#### TO DO
Each record must be repeated exactly as it stands.

#### EXERCISE DATA
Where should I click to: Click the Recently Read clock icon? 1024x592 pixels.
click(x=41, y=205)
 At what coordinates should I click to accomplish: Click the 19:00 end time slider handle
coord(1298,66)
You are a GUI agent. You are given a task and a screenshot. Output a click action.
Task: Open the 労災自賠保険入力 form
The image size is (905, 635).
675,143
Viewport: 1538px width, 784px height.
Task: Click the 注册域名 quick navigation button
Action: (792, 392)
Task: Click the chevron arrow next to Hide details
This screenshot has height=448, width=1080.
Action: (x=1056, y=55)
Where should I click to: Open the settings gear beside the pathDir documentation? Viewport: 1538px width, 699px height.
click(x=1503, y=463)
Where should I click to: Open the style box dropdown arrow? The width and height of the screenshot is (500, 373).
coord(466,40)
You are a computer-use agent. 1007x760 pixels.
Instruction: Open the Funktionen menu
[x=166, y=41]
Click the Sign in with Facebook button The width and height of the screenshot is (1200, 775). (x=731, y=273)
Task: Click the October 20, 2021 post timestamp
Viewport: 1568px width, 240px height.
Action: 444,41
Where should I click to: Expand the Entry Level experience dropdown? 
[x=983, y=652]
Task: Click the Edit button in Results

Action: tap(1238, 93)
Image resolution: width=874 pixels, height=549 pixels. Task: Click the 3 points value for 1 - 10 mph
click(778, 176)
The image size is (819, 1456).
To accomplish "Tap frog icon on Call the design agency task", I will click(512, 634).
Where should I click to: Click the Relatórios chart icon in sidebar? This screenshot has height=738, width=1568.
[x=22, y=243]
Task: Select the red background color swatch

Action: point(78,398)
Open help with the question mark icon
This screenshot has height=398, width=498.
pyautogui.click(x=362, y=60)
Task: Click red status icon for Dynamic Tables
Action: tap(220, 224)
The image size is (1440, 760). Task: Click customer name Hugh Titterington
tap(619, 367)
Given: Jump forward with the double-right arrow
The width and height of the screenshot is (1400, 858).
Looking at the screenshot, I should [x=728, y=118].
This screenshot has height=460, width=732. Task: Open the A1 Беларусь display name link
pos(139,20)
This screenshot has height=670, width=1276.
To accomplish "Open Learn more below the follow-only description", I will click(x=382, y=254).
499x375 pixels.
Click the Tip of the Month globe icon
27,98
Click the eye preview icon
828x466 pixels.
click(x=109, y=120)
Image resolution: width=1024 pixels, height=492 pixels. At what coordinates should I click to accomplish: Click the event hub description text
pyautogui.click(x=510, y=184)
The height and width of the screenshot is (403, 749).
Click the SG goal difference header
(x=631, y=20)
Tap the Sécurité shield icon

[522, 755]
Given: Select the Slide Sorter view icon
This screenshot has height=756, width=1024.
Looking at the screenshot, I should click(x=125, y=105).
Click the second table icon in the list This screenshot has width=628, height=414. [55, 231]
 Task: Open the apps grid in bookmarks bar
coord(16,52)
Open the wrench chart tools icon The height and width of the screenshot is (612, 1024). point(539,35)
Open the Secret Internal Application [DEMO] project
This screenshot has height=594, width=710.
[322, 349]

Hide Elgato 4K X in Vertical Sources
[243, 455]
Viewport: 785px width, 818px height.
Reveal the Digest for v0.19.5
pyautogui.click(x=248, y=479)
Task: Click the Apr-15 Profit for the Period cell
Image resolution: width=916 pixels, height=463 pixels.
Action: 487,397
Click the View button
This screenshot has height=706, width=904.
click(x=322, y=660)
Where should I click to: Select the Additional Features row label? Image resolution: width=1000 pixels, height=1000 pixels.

#### OUTPUT OF THE TASK
Where should I click to: Click the Recently Read clock icon? 1024x592 pixels.
click(x=41, y=205)
 At what coordinates should I click to accomplish: Click the 19:00 end time slider handle
coord(1298,66)
You are a GUI agent. You are given a task and a screenshot. Output a click action.
Task: Open the 労災自賠保険入力 form
The image size is (905, 635).
675,143
Viewport: 1538px width, 784px height.
Task: Click the 注册域名 quick navigation button
Action: (792, 392)
Task: Click the chevron arrow next to Hide details
This screenshot has height=448, width=1080.
Action: (x=1056, y=55)
Where should I click to: Open the settings gear beside the pathDir documentation? Viewport: 1538px width, 699px height.
click(x=1503, y=463)
Where should I click to: Open the style box dropdown arrow? The width and height of the screenshot is (500, 373).
coord(466,40)
You are a computer-use agent. 1007x760 pixels.
Instruction: Open the Funktionen menu
[x=166, y=41]
Click the Sign in with Facebook button The width and height of the screenshot is (1200, 775). (x=731, y=273)
Task: Click the October 20, 2021 post timestamp
Viewport: 1568px width, 240px height.
Action: 444,41
Where should I click to: Expand the Entry Level experience dropdown? 
[x=983, y=652]
Task: Click the Edit button in Results

Action: tap(1238, 93)
Image resolution: width=874 pixels, height=549 pixels. Task: Click the 3 points value for 1 - 10 mph
click(778, 176)
The image size is (819, 1456).
To accomplish "Tap frog icon on Call the design agency task", I will click(512, 634).
Where should I click to: Click the Relatórios chart icon in sidebar? This screenshot has height=738, width=1568.
[x=22, y=243]
Task: Select the red background color swatch

Action: point(78,398)
Open help with the question mark icon
This screenshot has height=398, width=498.
pyautogui.click(x=362, y=60)
Task: Click red status icon for Dynamic Tables
Action: tap(220, 224)
The image size is (1440, 760). Task: Click customer name Hugh Titterington
tap(619, 367)
Given: Jump forward with the double-right arrow
The width and height of the screenshot is (1400, 858).
Looking at the screenshot, I should [x=728, y=118].
This screenshot has height=460, width=732. Task: Open the A1 Беларусь display name link
pos(139,20)
This screenshot has height=670, width=1276.
To accomplish "Open Learn more below the follow-only description", I will click(x=382, y=254).
499x375 pixels.
Click the Tip of the Month globe icon
27,98
Click the eye preview icon
828x466 pixels.
click(x=109, y=120)
Image resolution: width=1024 pixels, height=492 pixels. At what coordinates should I click to accomplish: Click the event hub description text
pyautogui.click(x=510, y=184)
The height and width of the screenshot is (403, 749).
Click the SG goal difference header
(x=631, y=20)
Tap the Sécurité shield icon

[522, 755]
Given: Select the Slide Sorter view icon
This screenshot has height=756, width=1024.
Looking at the screenshot, I should click(x=125, y=105).
Click the second table icon in the list This screenshot has width=628, height=414. [55, 231]
 Task: Open the apps grid in bookmarks bar
coord(16,52)
Open the wrench chart tools icon The height and width of the screenshot is (612, 1024). point(539,35)
Open the Secret Internal Application [DEMO] project
This screenshot has height=594, width=710.
[322, 349]

Hide Elgato 4K X in Vertical Sources
[243, 455]
Viewport: 785px width, 818px height.
Reveal the Digest for v0.19.5
pyautogui.click(x=248, y=479)
Task: Click the Apr-15 Profit for the Period cell
Image resolution: width=916 pixels, height=463 pixels.
Action: 487,397
Click the View button
This screenshot has height=706, width=904.
click(x=322, y=660)
Where should I click to: Select the Additional Features row label? Image resolution: width=1000 pixels, height=1000 pixels.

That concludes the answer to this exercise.